Erst im Juni 2023 habe die Frau endgültig beschlossen, den Angeklagten anzuzeigen, berichtete die Beamtin. Damals stand fest, dass sie auf einem Auge erblindet war - immer wieder habe er gezielt zugeschlagen, bis sich die Netzhaut ablöste. Dies habe das Opfer mit Fotos belegen können, zudem gibt es einen ärztlichen Bericht von der Augenklinik. Die angekündigte Anzeige zog sie dennoch kurzfristig zurück, sie sagte damals der Polizei, dass der Angeklagte ihr gedroht habe, »sie auch noch auf dem anderen Auge blind zu schlagen«.

Ein weiterer Zeuge, den der Angeklagte während seiner Haftzeit kennengelernt hat, wurde in Handschellen vorgeführt. Der Mann hat eine Zeit lang bei der Nebenklägerin gewohnt und er sagte aus, dass es Gerüchte gebe, nach denen die Frau erblindet sei, da sie sich Kokain in den Hals gespritzt habe. Allerdings würde eine Überdosis eher zu einem erhöhten Augeninnendruck und einem grünen Star führen, so die Aussage des anwesenden Mediziners Dr.
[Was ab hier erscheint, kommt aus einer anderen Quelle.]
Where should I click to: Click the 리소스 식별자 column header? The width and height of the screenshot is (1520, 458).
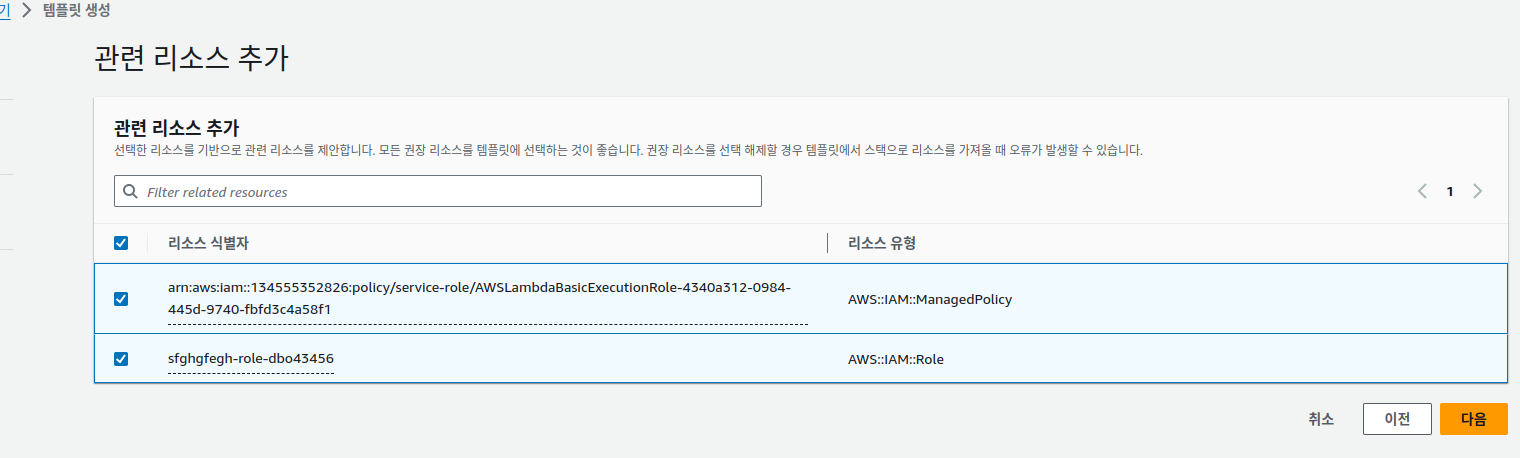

Hubertus Friederich.

Richter im Zeugenstand

Richter Eberhard Hausch rief an diesem Verhandlungstag auch seinen Kollegen Sierk Hamann in den Zeugenstand, der als Ermittlungsrichter mit dem Fall betraut war. Dabei ging es vor allem um die Zeugenaussagen der Geschädigten, die ihn ratlos zurückgelassen habe, sagte Hamann. Sie habe eine schwierige Biografie und es habe viele Vorfälle mit Betäubungsmitteln gegeben, was oft wohl dazu führe, dass ihr die Polizei nicht glaube. Darum scheue sie eher vor Angaben zurück. Im Gespräch mit ihm habe sie sich jedoch viel Mühe gegeben. »Sie war sehr orientiert und bemühte sich, ehrlich zu sein«, so Hamanns Einschätzung. Weder wollte sie den Angeklagten belasten, noch ging es ihr darum, eine Tat zu erfinden, betonte Hamann. Ganz im Gegenteil: »Ich hatte den Eindruck, dass da noch viel Schlimmeres passiert ist«.

Inwieweit der Angeklagte unter Drogen- oder Alkoholeinfluss stand, als er gewalttätig wurde, lässt sich nicht nachweisen. Eine telefonische Rückfrage bei dem Arzt, der dem Angeklagten Ersatzstoffe für seine langjährige Drogenabhängigkeit verschrieben hatte, ergab jedoch, dass in den Monaten vor der Tat öfters Substanzen in den unangekündigten Proben gefunden wurden. Laut dem medizinischen Gutachter Dr. Friederich ist er dennoch schuldfähig. Die Haft wurde bis zur Urteilsverkündung, die nach den Plädoyers am 29. Juni stattfinden soll, aufgehoben. Es bestehe weder Flucht-, noch Verdunkelungs- oder Wiederholungsgefahr, waren sich die Verfahrensbeteiligten einig. (GEA)

Im Gerichtssaal

Richter: Eberhard Hausch, Schöffen: Karin Bachleitner und Thomas Hirsch. Verteidiger: Hans-Christoph Geprägs. Staatsanwalt: David Schwarz. Nebenklage-Vertreter: Steffen Kazmaier. Medizinischer Gutachter: Dr. Hubertus Friederich.